(EXTRACTED RECORDS)

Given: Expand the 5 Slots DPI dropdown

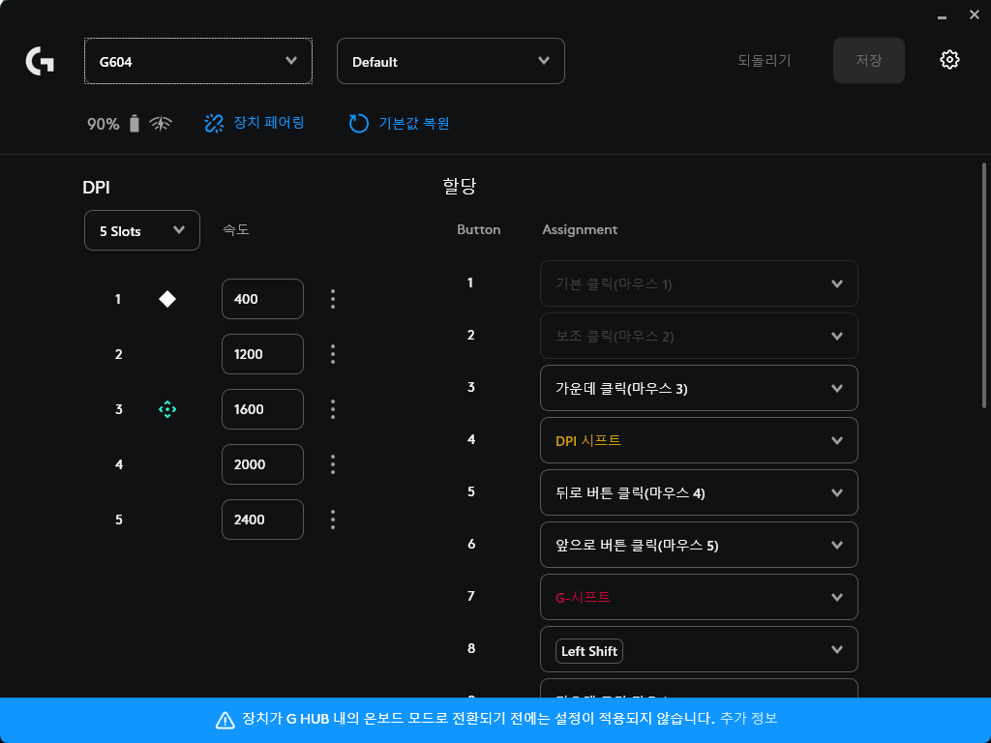Looking at the screenshot, I should coord(141,230).
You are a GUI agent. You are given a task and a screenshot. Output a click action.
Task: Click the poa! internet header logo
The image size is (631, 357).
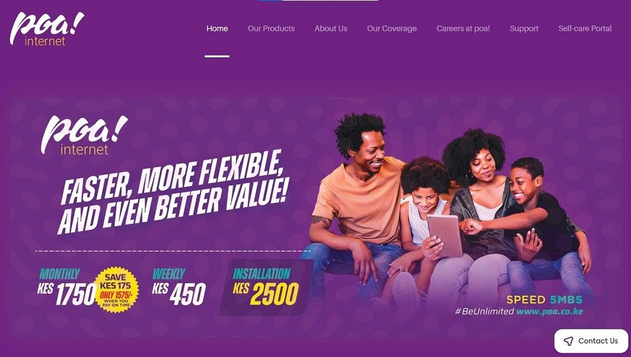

(End EXTRACTED RECORDS)

Leaving out the pictures, repeat all of the entries exactly.

Given: Expand the 5 Slots DPI dropdown

Looking at the screenshot, I should coord(141,230).
You are a GUI agent. You are given a task and a screenshot. Output a click action.
Task: Click the poa! internet header logo
The image size is (631, 357).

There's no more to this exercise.